CT detects virtually all adrenal tumors larger than 1.5 cm in diameter. MRI may detect ACTH-secreting pituitary adenomas, but many are too small to be seen; the addition of gadolinium contrast increases the sensitivity of detection. Bilateral inferior petrosal blood sampling to measure concentrations of ACTH before and after CRH administration may be required to localize the tumor when a pituitary adenoma is not visualized; this is not routinely available in many centers.

Differential Diagnosis

Cushing syndrome is frequently suspected in children with obesity, particularly when striae and hypertension are present. Children with simple obesity are usually tall, whereas those with Cushing syndrome are short or have a decelerating growth rate. Although urinary excretion of cortisol is often elevated in simple obesity, salivary nighttime levels of cortisol are normal and cortisol secretion is suppressed by oral administration of low doses of dexamethasone.

Elevated levels of cortisol and ACTH without clinical evidence of Cushing syndrome occur in patients with generalized glucocorticoid resistance. Affected patients may be asymptomatic or exhibit hypertension, hypokalemia, and precocious pseudopuberty; these manifestations are caused by increased mineralocorticoid and adrenal androgen secretion in response to elevated ACTH levels. Mutations in the glucocorticoid receptor have been identified.

Treatment

Transsphenoidal pituitary microsurgery is the treatment of choice in pituitary Cushing disease in children. The overall success rate with follow-up of less than 10 yr is 60-80%. Low postoperative serum or urinary cortisol concentrations predict long-term remission in the majority of cases. Relapses are treated with re-operation or pituitary irradiation.

Cyproheptadine, a centrally acting serotonin antagonist that blocks ACTH release, has been used to treat Cushing disease in adults; remissions are usually not sustained after discontinuation of therapy.
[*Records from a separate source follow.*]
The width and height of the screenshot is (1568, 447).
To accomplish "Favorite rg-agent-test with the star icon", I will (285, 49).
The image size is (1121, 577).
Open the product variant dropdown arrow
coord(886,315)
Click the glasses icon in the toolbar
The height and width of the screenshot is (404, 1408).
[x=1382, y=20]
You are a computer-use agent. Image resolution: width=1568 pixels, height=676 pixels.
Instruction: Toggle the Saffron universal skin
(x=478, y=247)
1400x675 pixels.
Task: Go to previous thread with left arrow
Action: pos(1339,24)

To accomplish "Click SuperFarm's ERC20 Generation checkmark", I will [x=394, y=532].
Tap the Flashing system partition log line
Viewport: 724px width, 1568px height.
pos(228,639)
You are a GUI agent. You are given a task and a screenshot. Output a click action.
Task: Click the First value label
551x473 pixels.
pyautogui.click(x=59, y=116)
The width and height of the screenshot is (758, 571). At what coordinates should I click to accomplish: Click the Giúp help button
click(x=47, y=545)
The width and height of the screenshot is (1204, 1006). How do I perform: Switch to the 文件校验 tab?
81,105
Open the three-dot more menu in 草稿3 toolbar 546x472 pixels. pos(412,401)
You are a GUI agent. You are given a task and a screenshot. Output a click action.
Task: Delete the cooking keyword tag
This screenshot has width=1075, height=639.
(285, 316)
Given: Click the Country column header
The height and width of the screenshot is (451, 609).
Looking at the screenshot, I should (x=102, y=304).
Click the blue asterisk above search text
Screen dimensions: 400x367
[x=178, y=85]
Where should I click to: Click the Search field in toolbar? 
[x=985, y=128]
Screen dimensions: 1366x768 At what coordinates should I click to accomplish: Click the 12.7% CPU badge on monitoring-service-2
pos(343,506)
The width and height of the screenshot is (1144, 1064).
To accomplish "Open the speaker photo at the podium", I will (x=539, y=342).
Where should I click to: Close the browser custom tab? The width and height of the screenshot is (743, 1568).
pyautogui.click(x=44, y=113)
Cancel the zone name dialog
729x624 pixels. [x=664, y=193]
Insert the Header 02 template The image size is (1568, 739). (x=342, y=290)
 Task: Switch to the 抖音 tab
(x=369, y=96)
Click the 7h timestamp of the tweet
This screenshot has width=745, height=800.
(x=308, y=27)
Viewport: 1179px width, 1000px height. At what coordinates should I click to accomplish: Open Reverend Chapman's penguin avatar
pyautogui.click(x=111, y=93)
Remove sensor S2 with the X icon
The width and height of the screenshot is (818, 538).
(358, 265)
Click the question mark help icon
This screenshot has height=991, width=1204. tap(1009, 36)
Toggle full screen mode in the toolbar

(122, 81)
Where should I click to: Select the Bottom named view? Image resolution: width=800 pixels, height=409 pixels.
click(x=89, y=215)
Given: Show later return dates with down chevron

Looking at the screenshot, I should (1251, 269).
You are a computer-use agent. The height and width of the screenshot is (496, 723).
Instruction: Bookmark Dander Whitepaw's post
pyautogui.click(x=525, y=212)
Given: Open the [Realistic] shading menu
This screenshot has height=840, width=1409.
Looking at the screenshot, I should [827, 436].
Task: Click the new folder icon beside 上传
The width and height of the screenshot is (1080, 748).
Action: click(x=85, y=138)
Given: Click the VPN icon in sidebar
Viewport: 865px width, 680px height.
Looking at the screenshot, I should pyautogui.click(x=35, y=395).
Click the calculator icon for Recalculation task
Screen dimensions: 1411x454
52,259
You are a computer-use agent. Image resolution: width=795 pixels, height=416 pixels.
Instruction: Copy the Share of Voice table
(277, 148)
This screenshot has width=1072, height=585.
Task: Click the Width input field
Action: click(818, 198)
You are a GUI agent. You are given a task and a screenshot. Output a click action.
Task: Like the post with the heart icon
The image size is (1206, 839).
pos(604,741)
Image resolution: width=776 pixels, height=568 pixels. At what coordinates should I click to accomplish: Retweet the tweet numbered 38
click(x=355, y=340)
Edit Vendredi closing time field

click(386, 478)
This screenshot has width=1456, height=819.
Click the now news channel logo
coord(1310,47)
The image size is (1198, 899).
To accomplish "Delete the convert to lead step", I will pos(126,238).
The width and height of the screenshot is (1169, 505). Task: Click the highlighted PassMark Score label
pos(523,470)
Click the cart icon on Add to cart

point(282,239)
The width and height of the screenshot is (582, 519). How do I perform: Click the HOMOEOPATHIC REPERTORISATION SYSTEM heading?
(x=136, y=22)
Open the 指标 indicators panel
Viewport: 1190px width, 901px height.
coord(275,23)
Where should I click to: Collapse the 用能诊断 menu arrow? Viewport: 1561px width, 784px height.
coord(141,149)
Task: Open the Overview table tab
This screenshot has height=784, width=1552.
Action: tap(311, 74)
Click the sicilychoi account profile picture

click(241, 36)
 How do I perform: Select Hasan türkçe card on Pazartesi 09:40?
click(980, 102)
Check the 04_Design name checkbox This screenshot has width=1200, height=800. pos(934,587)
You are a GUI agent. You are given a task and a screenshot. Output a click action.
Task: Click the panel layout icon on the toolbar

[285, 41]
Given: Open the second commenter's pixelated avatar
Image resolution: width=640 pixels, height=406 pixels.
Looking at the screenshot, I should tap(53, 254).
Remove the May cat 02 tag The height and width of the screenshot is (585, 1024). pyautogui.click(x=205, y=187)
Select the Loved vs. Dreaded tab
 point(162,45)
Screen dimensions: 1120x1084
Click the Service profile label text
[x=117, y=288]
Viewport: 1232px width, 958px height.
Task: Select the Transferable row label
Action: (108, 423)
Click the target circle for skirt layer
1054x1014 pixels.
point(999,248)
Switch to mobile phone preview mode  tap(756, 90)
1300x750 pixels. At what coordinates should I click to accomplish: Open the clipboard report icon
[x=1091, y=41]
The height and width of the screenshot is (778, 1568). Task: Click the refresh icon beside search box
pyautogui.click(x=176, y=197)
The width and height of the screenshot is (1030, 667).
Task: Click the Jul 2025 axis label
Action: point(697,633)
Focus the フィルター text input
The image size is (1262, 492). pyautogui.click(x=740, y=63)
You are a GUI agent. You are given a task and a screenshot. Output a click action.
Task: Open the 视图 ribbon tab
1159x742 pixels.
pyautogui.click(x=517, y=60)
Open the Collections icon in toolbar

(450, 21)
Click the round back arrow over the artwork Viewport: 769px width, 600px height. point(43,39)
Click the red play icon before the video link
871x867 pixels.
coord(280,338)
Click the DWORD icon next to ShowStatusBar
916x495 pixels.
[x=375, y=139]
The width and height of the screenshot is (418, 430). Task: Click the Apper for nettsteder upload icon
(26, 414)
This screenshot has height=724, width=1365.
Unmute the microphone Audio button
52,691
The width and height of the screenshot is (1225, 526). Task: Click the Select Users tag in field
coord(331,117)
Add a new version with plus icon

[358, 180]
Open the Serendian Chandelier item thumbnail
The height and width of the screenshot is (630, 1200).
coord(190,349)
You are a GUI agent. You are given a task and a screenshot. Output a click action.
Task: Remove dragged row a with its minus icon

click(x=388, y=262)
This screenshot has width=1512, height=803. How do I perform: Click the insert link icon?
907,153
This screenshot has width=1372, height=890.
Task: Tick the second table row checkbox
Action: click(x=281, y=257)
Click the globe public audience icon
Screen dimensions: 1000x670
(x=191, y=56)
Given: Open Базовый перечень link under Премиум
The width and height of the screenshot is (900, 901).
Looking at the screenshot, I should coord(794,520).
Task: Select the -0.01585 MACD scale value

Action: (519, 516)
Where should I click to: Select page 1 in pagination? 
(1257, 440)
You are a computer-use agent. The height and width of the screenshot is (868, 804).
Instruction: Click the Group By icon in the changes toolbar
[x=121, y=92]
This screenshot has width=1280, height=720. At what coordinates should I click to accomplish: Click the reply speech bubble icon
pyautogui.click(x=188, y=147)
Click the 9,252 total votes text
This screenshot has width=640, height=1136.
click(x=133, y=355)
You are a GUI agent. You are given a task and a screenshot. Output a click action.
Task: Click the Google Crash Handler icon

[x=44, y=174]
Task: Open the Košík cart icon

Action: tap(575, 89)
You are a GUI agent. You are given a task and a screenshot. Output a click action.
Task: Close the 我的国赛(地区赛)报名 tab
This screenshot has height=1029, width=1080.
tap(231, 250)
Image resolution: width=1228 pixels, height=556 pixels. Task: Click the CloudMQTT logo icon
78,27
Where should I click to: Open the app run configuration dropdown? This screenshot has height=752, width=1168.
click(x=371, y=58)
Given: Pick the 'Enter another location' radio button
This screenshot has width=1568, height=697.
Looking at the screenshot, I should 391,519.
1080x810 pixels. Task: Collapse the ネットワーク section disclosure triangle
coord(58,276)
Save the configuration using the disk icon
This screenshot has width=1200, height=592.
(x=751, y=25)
This agent is rarely used in children. Inhibitors of adrenal steroidogenesis (metyrapone, ketoconazole, aminoglutethimide, etomidate) have been used preoperatively to normalize circulating cortisol levels and reduce perioperative morbidity and mortality.

If a pituitary adenoma does not respond to treatment or if ACTH is secreted by an ectopic metastatic tumor, the adrenal glands may need to be removed. This can often be accomplished laparoscopically. Adrenalectomy may lead to increased ACTH secretion by an unresected pituitary adenoma, evidenced mainly by marked hyperpigmentation; this condition is termed Nelson Syndrome.

Management of patients undergoing adrenalectomy requires adequate preoperative and postoperative replacement therapy with a corticosteroid. Tumors that produce corticosteroids usually lead to atrophy of the normal adrenal tissue, and replacement with cortisol (10 mg/m2/24 hr in 3 divided doses after the immediate postoperative period) is required until there is recovery of the hypothalamic-pituitary-adrenal axis. Postoperative complications may include sepsis, pancreatitis, thrombosis, poor wound healing, and sudden collapse, particularly in infants with Cushing syndrome. Substantial catch-up growth, pubertal progress, and increased bone density occur, but bone density remains abnormal and adult height is often compromised. The management of adrenocortical tumors is discussed in Chapter 573.